Exercise brief:
From the line containing "You are a GUI" down to the final line of the entries below, quote every line verbatim. Exclude pictures.

Extracted entries:
- Opening Delimiter -

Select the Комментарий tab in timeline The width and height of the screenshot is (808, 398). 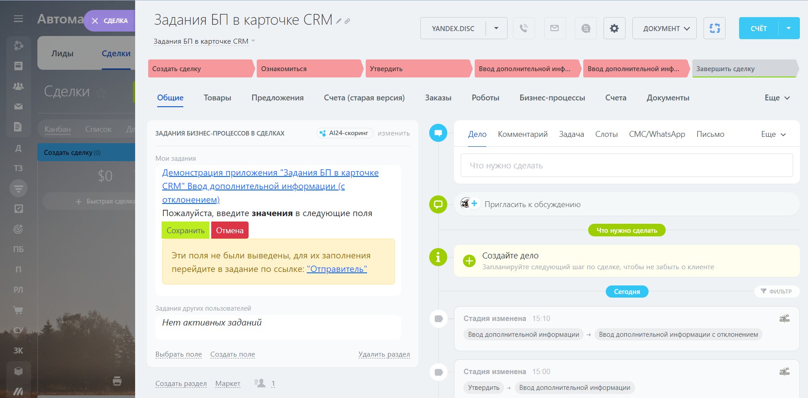click(x=522, y=134)
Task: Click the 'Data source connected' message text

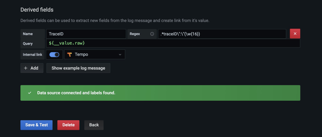Action: pyautogui.click(x=76, y=93)
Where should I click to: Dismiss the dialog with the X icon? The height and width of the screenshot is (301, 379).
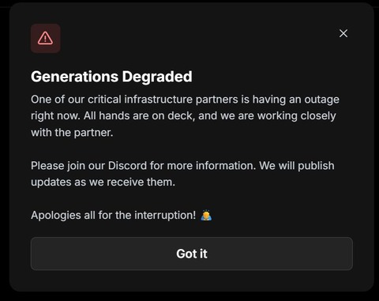[x=343, y=33]
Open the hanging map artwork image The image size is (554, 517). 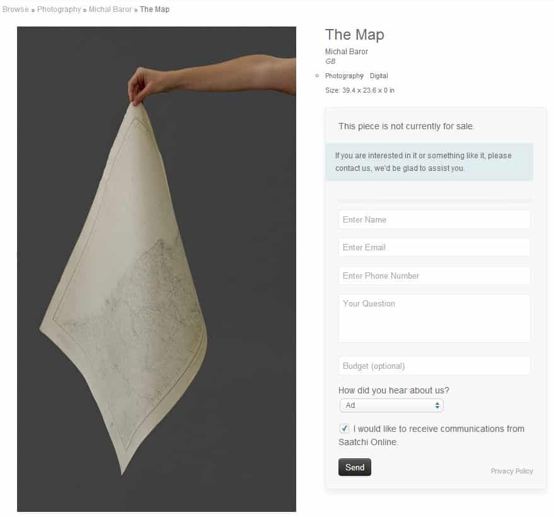[x=156, y=269]
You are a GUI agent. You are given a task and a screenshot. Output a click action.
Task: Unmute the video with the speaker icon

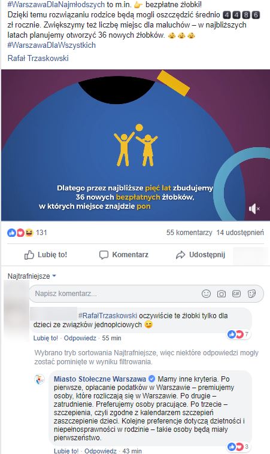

- Closing Delimiter -

Response to the task:
You are a GUI agent. You are given a task and a screenshot. Output a click action.
Task: Unmute the video with the speaker icon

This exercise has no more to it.